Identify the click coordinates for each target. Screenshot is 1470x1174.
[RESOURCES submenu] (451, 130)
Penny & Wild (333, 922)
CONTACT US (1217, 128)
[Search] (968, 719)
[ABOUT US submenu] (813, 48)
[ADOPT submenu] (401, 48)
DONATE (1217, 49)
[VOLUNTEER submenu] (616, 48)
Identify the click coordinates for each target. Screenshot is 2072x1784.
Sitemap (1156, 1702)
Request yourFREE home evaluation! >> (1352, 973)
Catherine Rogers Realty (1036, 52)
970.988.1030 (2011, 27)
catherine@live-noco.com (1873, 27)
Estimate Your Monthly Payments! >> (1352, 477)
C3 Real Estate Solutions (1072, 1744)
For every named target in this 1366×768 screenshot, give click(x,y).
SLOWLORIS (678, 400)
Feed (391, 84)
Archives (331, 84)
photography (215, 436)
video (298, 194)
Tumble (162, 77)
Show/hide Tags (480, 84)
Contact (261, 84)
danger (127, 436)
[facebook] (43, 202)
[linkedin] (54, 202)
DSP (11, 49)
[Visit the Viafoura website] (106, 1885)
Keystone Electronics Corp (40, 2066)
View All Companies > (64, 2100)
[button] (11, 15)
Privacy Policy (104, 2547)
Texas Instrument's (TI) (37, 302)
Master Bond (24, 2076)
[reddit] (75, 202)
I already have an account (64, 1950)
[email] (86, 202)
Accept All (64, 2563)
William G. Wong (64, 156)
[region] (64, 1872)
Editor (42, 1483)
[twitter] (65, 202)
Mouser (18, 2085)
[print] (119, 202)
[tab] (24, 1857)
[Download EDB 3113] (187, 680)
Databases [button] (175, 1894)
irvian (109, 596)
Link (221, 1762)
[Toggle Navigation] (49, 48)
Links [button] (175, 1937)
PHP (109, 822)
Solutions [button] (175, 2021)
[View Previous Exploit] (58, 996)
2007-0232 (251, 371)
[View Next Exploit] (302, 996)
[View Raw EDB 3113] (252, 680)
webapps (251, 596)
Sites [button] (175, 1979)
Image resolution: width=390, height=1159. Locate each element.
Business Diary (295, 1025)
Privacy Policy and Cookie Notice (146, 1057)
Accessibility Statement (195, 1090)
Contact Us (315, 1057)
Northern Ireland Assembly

Exercise requirements >> Among the entries, how many lines contain the word "submenu"? Give the number alone.

Solution for this problem >> 4